In my life, many family members, friends, and elders have warned me against drug use by belittling those who are addicted to drugs. Words like junkie, derelict, waste, and zombie are commonly accepted words that are used to denigrate drug addicts (and that’s the tame end of drug user insults). The common stance, from what I always saw growing up, was disrespect and disgust toward people addicted to drugs. The importance of respect for these individuals, always seemed to be lost.
I studied public policy at the University of Nevada, and one of my favorite frameworks for understanding the legislative process is Ingram and Schneider’s Social Construction Framework. By looking at the social constructions, that is the framings and structures through which we understand target populations, of those who will receive the cost or benefit of a policy, we can understand how society thinks about who is deserving and who is undeserving of aid. The framework helps us think about power in politics, and whether we like or dislike specific people or characteristics of people.

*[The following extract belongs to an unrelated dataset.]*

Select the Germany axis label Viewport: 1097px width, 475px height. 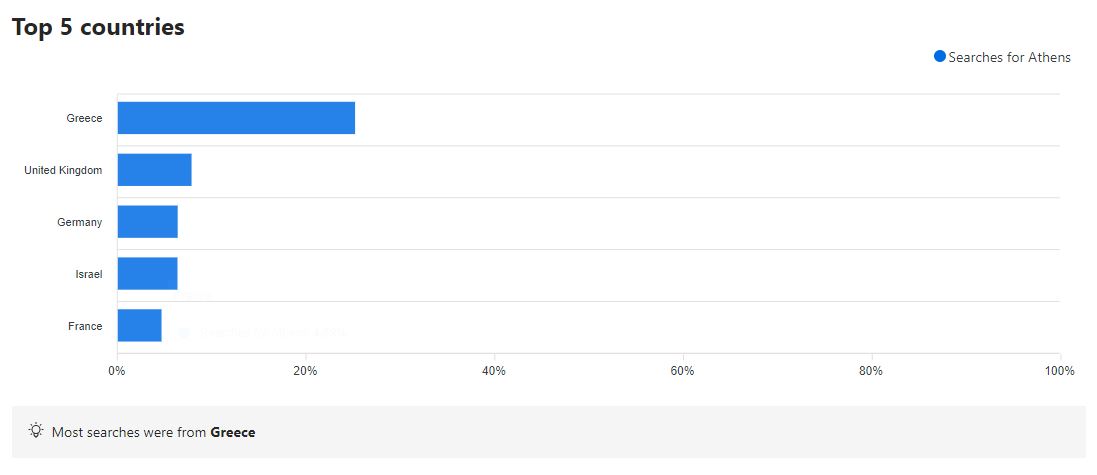tap(79, 222)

Drug addicts, in almost all examples of the Social Construction Framework, are viewed as deviants. They have no political power, and are not seen as deserving. Consequently, it is politically popular to put more punishments on drug addicts. Policies which aid drug addicts and provide some type of benefit to them are politically costly.
Unfortunately, as Johan Hari explains in Chasing the Scream, this framing can lead to isolation among drug addicts, making it harder for them to ever recover. Hari quotes Ruth Dreifuss as saying, “Prevention begins with respect.”

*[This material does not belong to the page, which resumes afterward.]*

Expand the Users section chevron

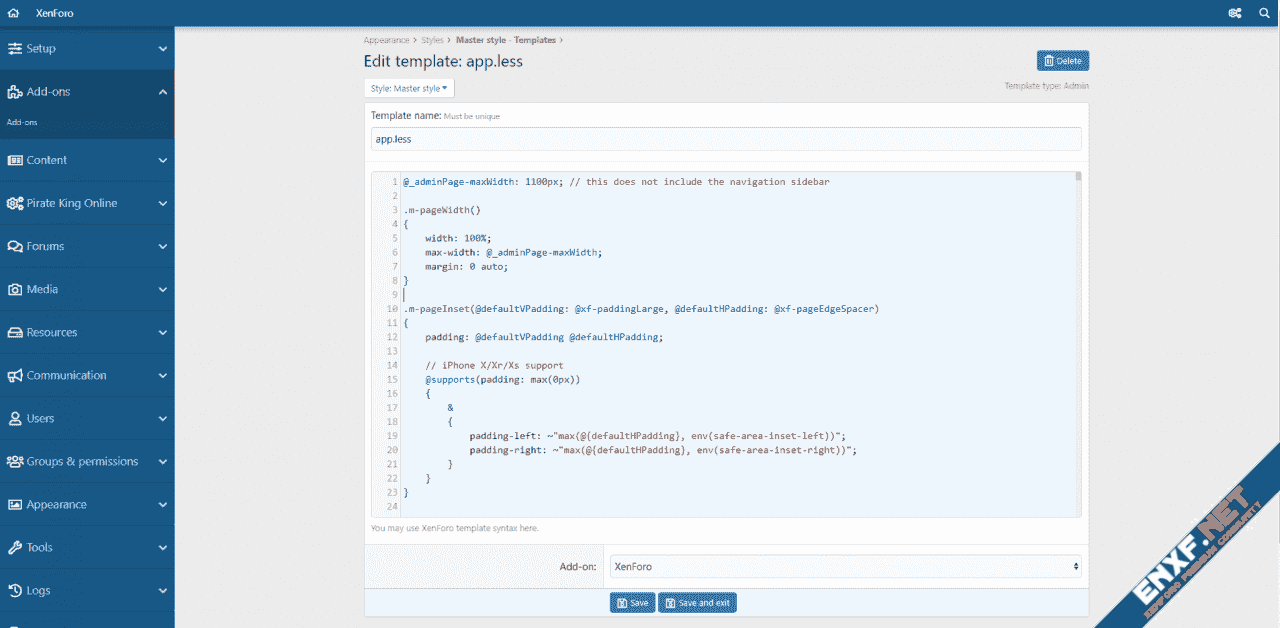pos(163,418)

To help people recover from drug addiction, and indeed to stop people who use drugs from developing addictions, we have to show them respect. We have to acknowledge their humanity, and we have to be willing to work with them, rather than to only punish them further. When describing Dreifuss’s views, Hari writes, “She had always believed that everyone – no matter how seemingly lost – can be empowered if you do it right.”
We may never be able to help everyone completely overcome addiction. We may never be able to stomp out addiction and drug abuse entirely, but we can work with people and show them respect, even if they have made mistakes and even if they do something we don’t want to see, such as abuse drugs and develop drug addictions. We can work with everyone to help them become better and more well adjusted versions of themselves, but it requires respect and a recognition of their humanity. We can’t just see people as deviants and heap piles of punishment on them, and then wonder why they never rise up. Not everyone is going to be a perfect success and some will still fail, but they will always deserve respect and to be treated as fully human. If we can’t provide those two pieces, then we will certainly fail to reduce drug use and addiction, and we will continue living with people we classify as outcasts and deviants.